■ Brief ■
In the listing below, find each line with the string "computer" and return it.

■ Records shown ■
========

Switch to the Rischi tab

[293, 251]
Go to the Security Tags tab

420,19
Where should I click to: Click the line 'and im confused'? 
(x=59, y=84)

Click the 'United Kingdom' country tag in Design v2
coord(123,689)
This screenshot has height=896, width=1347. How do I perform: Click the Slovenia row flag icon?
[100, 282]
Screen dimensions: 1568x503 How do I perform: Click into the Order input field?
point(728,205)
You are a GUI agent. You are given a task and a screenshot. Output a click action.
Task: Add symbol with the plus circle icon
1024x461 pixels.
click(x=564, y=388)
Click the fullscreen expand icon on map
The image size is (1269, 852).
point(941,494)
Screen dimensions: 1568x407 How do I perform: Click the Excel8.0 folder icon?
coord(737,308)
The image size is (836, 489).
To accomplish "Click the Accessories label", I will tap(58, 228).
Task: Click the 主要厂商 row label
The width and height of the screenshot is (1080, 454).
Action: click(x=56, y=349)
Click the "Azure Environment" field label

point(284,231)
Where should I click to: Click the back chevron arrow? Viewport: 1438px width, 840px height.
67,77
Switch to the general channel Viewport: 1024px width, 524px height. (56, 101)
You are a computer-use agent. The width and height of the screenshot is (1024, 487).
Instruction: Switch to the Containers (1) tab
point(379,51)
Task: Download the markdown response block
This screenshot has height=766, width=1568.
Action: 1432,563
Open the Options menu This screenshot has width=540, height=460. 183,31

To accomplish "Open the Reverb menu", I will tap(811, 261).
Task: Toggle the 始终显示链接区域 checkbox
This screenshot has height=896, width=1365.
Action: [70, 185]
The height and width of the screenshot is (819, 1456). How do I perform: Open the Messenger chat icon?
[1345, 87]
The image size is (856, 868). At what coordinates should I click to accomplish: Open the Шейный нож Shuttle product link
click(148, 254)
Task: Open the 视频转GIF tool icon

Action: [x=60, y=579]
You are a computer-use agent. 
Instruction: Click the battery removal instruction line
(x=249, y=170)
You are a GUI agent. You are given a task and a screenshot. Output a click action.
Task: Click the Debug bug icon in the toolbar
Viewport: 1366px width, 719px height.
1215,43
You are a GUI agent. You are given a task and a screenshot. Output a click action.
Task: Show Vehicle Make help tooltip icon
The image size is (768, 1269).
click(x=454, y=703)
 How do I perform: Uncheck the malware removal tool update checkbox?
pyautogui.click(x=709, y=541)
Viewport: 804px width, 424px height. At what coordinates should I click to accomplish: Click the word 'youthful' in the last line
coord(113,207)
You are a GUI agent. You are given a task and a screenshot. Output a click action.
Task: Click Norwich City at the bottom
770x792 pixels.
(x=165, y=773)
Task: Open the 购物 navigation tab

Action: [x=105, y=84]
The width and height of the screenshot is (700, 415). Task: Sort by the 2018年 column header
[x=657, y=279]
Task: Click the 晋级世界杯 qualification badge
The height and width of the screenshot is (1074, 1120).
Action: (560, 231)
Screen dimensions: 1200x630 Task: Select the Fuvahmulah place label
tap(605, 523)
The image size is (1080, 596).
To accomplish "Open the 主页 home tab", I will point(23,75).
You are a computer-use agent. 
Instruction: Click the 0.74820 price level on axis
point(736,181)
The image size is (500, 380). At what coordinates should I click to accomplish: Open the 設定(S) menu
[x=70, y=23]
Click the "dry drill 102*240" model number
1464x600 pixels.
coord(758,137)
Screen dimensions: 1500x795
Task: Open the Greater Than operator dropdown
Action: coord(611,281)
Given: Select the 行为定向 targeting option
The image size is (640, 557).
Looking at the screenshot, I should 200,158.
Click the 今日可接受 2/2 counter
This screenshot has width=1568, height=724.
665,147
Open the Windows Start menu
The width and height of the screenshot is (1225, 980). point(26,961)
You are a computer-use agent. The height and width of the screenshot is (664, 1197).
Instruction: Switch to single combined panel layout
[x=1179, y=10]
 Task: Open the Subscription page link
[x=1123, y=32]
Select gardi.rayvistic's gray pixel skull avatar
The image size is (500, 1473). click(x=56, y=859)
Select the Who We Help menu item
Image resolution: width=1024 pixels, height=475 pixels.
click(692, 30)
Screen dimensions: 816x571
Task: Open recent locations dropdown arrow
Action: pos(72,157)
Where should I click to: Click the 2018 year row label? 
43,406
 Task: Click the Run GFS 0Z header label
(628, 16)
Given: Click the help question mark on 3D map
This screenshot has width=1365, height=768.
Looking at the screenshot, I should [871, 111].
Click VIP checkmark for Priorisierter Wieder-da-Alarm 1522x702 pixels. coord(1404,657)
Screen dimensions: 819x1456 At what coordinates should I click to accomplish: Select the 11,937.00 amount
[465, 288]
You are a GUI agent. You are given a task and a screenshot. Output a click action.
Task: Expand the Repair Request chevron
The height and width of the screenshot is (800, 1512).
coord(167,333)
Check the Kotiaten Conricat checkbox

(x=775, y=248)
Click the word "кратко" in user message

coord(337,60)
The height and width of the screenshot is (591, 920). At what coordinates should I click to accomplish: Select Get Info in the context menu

========

■ Output for this task ■
You are a computer-use agent. The width and height of the screenshot is (1024, 487).
You are a computer-use agent. 
You are a computer-use agent. 
You are a computer-use agent. The height and width of the screenshot is (664, 1197).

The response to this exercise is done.